また、相続財産の全国平均額は約2586万円であるのに対して、1都3県では約2997万円となり、全国平均額を約14%上回った。
相続する財産の内容の回答数は、「土地・建物」が84.4%、「現金・預貯金」が66.7%、次いで「生命保険」が25.7%、「有価証券・投資信託などの金融商品」が19.2%となった。
これに関しても1都3県では「現金・預貯金」が79.1%、「土地・建物」が77.7%と、全国とは1位2位が逆転する結果となり、都心部の方が現金として財産を残す傾向が見られる。

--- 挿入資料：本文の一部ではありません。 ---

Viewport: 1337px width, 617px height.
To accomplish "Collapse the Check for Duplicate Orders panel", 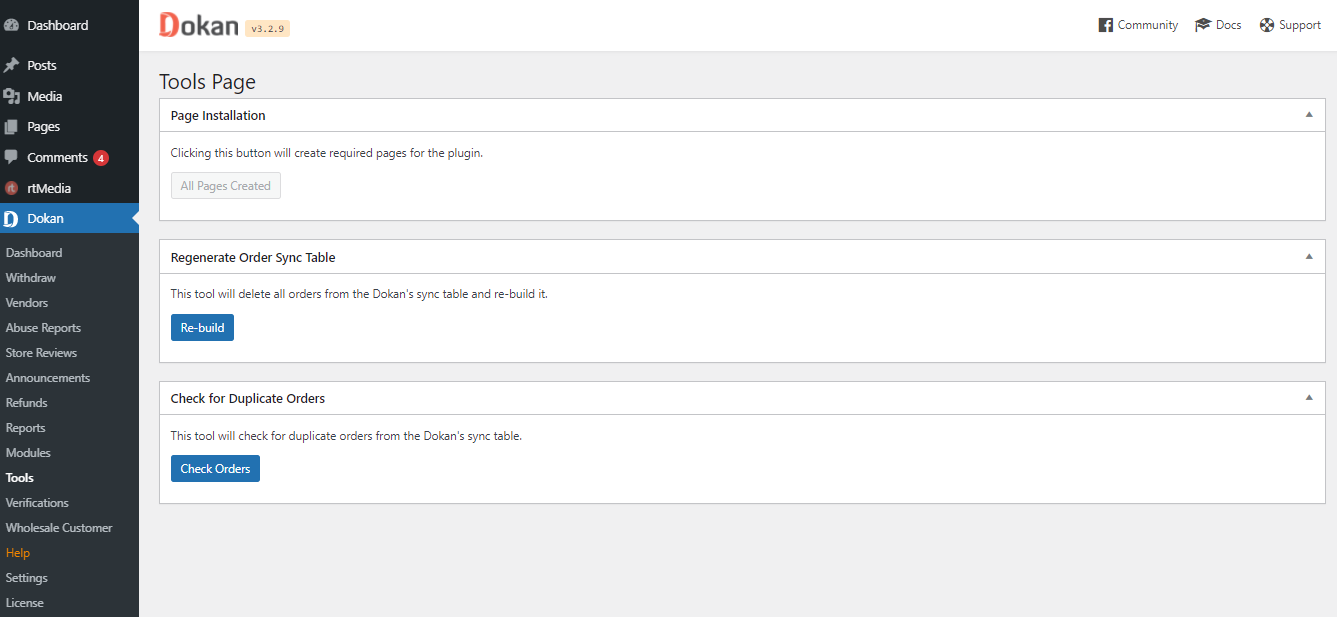I will [x=1309, y=397].
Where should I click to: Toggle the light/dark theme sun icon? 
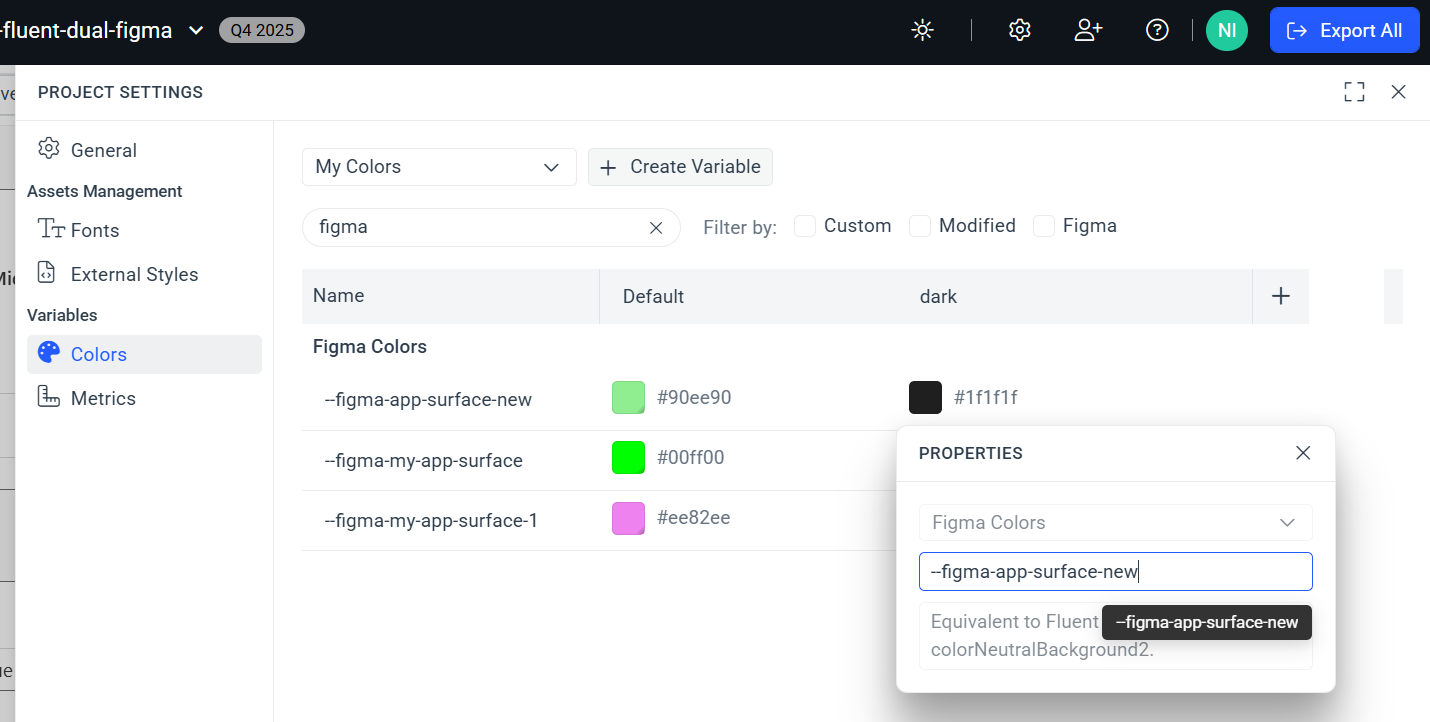pos(922,31)
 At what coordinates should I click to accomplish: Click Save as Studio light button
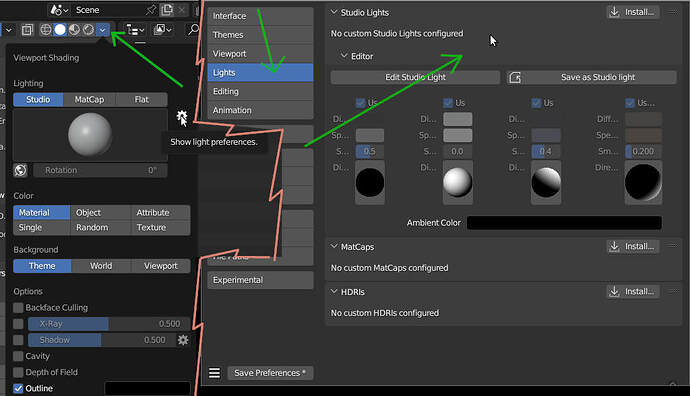(591, 77)
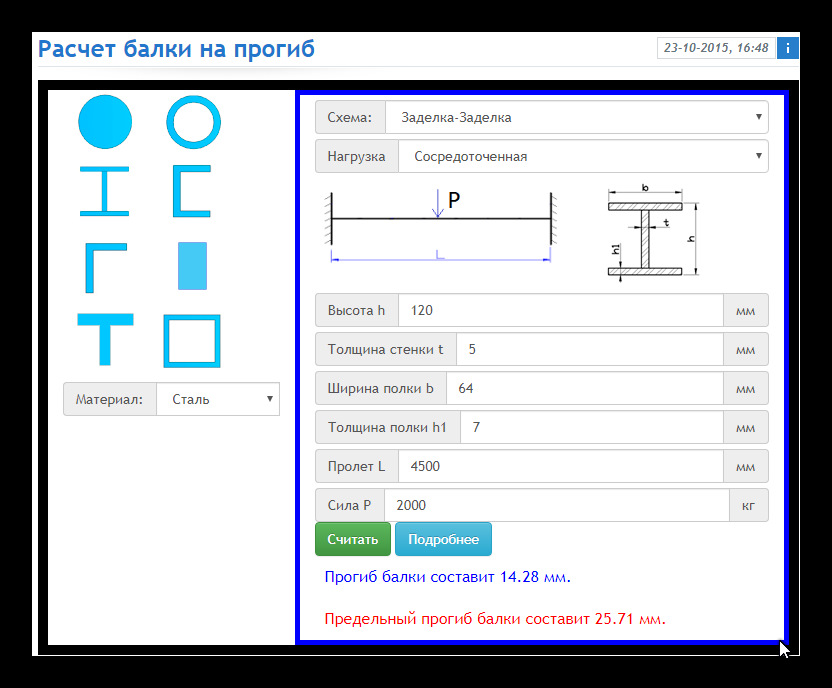Click the Подробнее button
This screenshot has width=832, height=688.
(443, 539)
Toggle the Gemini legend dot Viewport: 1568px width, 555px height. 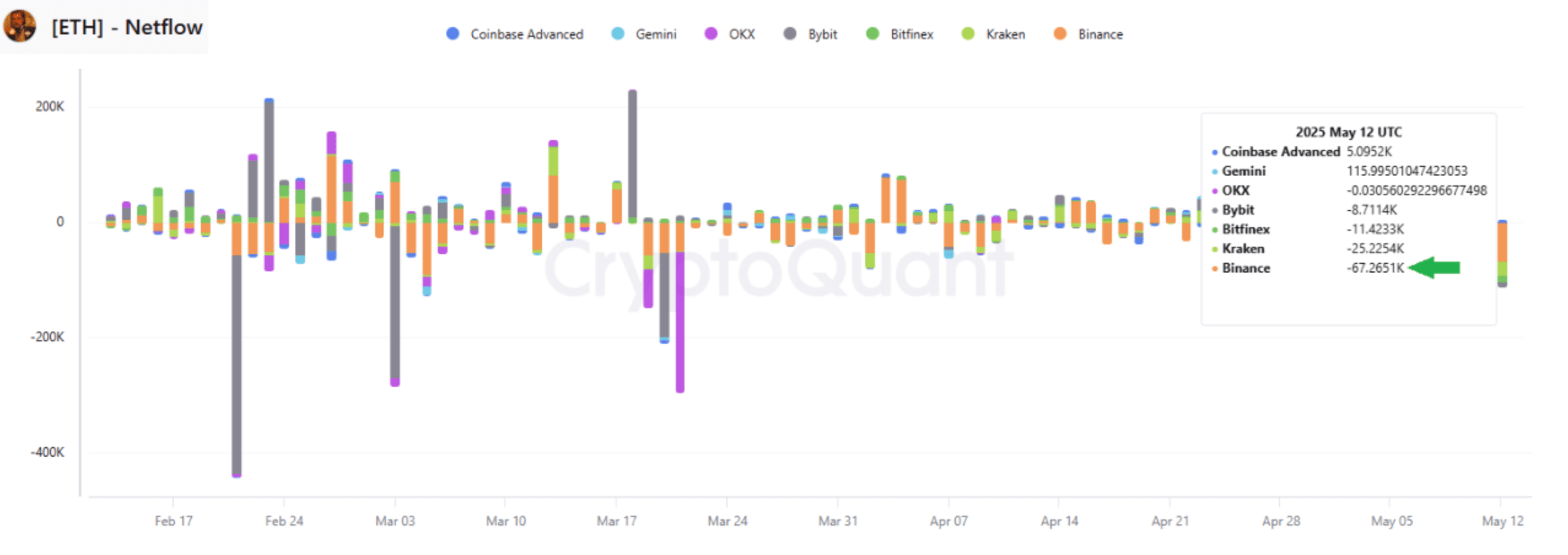[x=618, y=34]
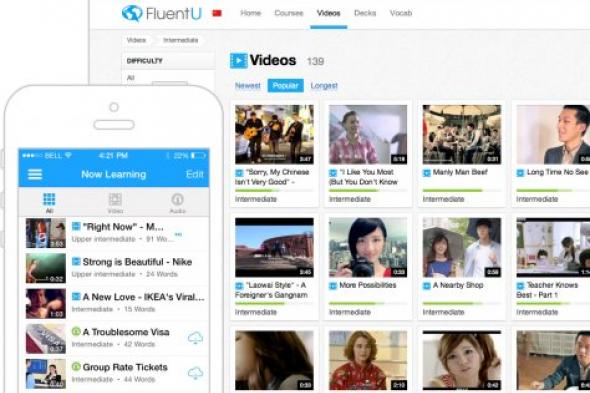Click the FluentU globe logo

coord(132,13)
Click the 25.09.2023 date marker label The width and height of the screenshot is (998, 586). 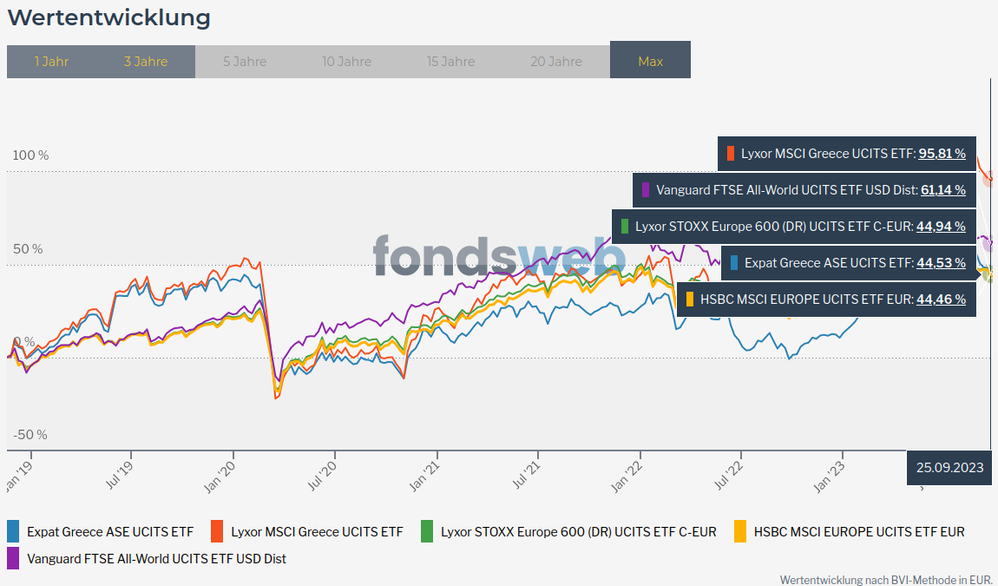click(x=949, y=467)
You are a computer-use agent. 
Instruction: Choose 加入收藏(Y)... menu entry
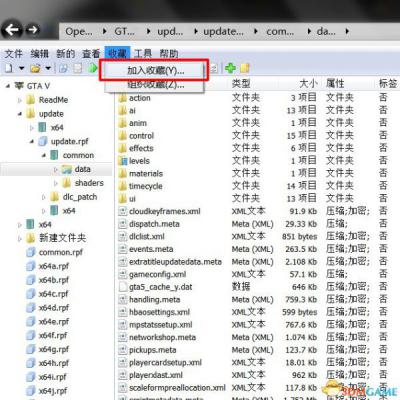(x=155, y=70)
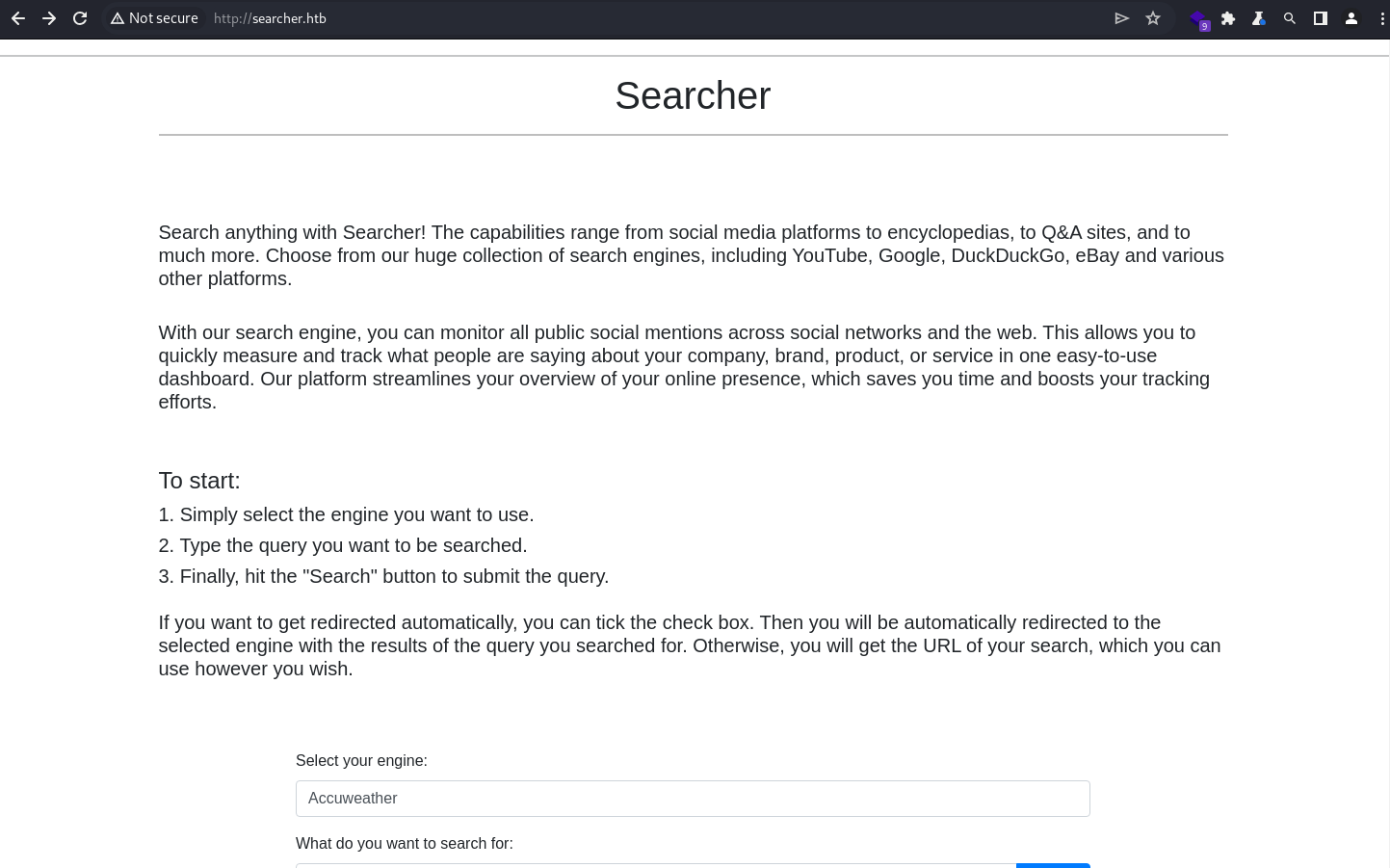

■相続人は「子」が最多、次いで「配偶者」「兄弟・姉妹」の順に
相続人が「子」であるとの回答が82.0%で最多となり、次いで「配偶者」が32.6%、「兄弟・姉妹」が8.6%となった。こちらの結果は、前回の調査結果と同水準で変化は見られなかった。
■相続手続きにかかった費用は「30万円未満」が過半数、平均費用は34.7万円
手続きにかかった費用は、過半数である56.5%が「30万円未満」と回答。次いで「30万円~60万円未満」が27.3%、「60万円~90万円未満」「90万円以上」が8.1%となった。
また、専門家に依頼した手続きの内容について、手続きにかかった費用が「30万円未満」と「30万円以上」のひとに分けて比較すると、専門家に依頼した項目のうち「相続税申告」については、「30万円未満」では8.8%であるのに対し、「30万円以上」では40.0%が依頼しており、約4.5倍もの差があった。
さらに、相続税申告に関係が深い「財産目録の作成」についても「30万円未満」では22.0%のところ、「30万円以上」では45.7%と、約2倍もの差があり、このことから相続税に関する依頼については、費用が高くなる傾向にあるようだ。
相続手続きで大変だったことは何か、との質問への回答では「何をどう進めるべきかを理解するための情報収集」が最多で58.0%、次いで「必要な書類が多かったこと」が52.5%、「手続きのために時間が取られたこと」が40.0%という順に。
年代別に見ても前述の1位から3位は同じだが、4位以降については違いが見られた。
30〜40代は「金銭的な負担が発生したこと」が40%台、70代は「相続人同士の連絡・同意を得ること」が45.8%、80代は「手続き先が複数あること」が50.0%で、年代別に大変さを感じるポイントが異なっている。